Algunos hechos cuestan de entender y encajar en la cabeza de cualquiera. Relatos de acciones terribles que no tendrían que poder ser reales y que, desgraciadamente, lo son.
El año 1993 Jean-Claude Romand mató a su mujer, sus hijos, sus padres, su perro y se intentó suicidar, sin conseguirlo. Todo esto, lo hizo porqué sentía que estaban a punto de descubrir que toda su vida estaba fomentada en mentiras. Nada era verdad, ni a qué se dedicaba ni donde trabajaba. Durante el juicio se fueron descubriendo todas las mentiras y atrocidades que llegó a hacer.
Basada en el libro homónimo de Emmanuel Carrère, la obra es una recapitulación de una historia perversa, desde el momento que nace el interés del autor en los hechos hasta que acaba publicando el libro. En ella se repasan capítulos de la vida de Romand, las interacciones de Carrère con él y todos los hechos judiciales. Es el propio autor quien va guiando por la historia.
En el escenario, Romand (Carles Martínez) y Carrère (Pere Arquillué) van ocupando el espacio mientras se mueven sincronizadamente para relatar la historia. Arquillué hace de narrador y pone en contexto al público sobre segmentos de la vida de Romand que se van componiendo en el escenario. En ocasiones, y como parte del relato, también se convierte en algunos de los personajes secundarios que con su presencia ayudan a crear un marco más afín a la realidad. Su interpretación es sencilla, pero imprescindible para la narración. Martínez impone y perturba desde su primera aparición como Romand. Sus palabras, dichas en un tono imperturbable y con una calma angustiosos, se van clavando en la mente de la espectadora que va asumiendo la barbaridad que se le está explicando.
Aunque el uso de Carrère como narrado es un acierto en el montaje, a veces esta contextualización subraya de más la trama. Son varias las ocasiones en que se aprecia más no tener tanta explicación y dejar respirar las escenas protagonizadas por Romand y que hablen por sí solas. Son suficientemente potentes para que el público pueda formar el relato sin ayuda. De esta manera, sumado a la representación de algunos de los personajes secundarios con poco acierto, la producción tiene un ritmo más lento de lo deseado y la espectadora tiende a desconectar en más de una ocasión durante el relato.

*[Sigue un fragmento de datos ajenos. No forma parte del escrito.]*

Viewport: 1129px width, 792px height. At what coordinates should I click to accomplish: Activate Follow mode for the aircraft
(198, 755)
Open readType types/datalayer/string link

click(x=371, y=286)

Presenta una puesta en escena arriesgada donde los elementos audiovisuales conectan a la espectadora directamente a los ojos del monstruo. Es muy inteligente como se utilizan las cámaras que se acercan al personaje para mostrar al público en una proyección los detalles de su personalidad a través de sus confesiones. El personaje muchas veces no se ve en el escenario, pero sus ojos están siendo escrutados en la fachada del escenario.
Desgarradora historia que incomoda, pero al mismo tiempo atrapa especialmente por el personaje de Romand y la gran incertidumbre de hasta qué nivel podría haber llegado su maldad.